TEXTO SELECIONADO »
-=-=-

Só para ajudar a esclarecer...
Perigo azul
O Viagra, destinado a homens com impotência sexual, ganha espaço entre os jovens, que tomam o remédio para melhorar o desempenho. Médicos alertam para os riscos do uso indiscriminado
Da Redação
Viagra. A pílula azul milagrosa foi lançada há três anos e virou febre mundial. Homens com dificuldade de ereção olhavam para o alto e agradeciam aos céus pela descoberta. A partir dela, o ‘‘amigo’’ ali de baixo nunca mais seria motivo de pânico, vexame ou frustração. Os mais velhos eram os mais beneficiados e indicados para tomar Viagra. Mas o homem consegue mudar os paradigmas numa velocidade inimaginável.
O uso da pílula ‘‘milagrosa’’ passou a ser indiscriminado, inclusive por jovens aparentemente sem necessidade do remédio. Em dez das 12 farmácias visitadas pela reportagem do Correio, os balconista afirmam já ter vendido Viagra para homens na faixa dos 20 anos. Hoje, a compra é facilitada porque não há necessidade de apresentação de receita ou prescrição médica. ‘‘Deveria haver maior controle. Antes, a venda era muito rígida, hoje, liberou geral’’, diz o chefe da urologia do HFA, José Carlos de Almeida, 45 anos.
‘‘Em épocas de Micarecandanga e carnaval, muitos garotos na faixa de 25 anos compram o comprimido’’, conta o subgerente da Drogaria Unicor, Elmo Luis, 27 anos. Ele diz que a maioria compra para impressionar as parceiras ou por pura curiosidade.

-=-=-

TRECHO DA LISTAGEM »
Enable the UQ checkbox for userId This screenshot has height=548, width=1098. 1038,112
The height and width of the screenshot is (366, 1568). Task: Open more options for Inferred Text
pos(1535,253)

-=-=-

TAREFA ATRIBUÍDA »
Transcreva fielmente o trecho da reportagem sobre o Viagra entre "O uso da pílula" e "por pura curiosidade.", inclusive.

RESPOSTA »
O uso da pílula ‘‘milagrosa’’ passou a ser indiscriminado, inclusive por jovens aparentemente sem necessidade do remédio. Em dez das 12 farmácias visitadas pela reportagem do Correio, os balconista afirmam já ter vendido Viagra para homens na faixa dos 20 anos. Hoje, a compra é facilitada porque não há necessidade de apresentação de receita ou prescrição médica. ‘‘Deveria haver maior controle. Antes, a venda era muito rígida, hoje, liberou geral’’, diz o chefe da urologia do HFA, José Carlos de Almeida, 45 anos.
‘‘Em épocas de Micarecandanga e carnaval, muitos garotos na faixa de 25 anos compram o comprimido’’, conta o subgerente da Drogaria Unicor, Elmo Luis, 27 anos. Ele diz que a maioria compra para impressionar as parceiras ou por pura curiosidade.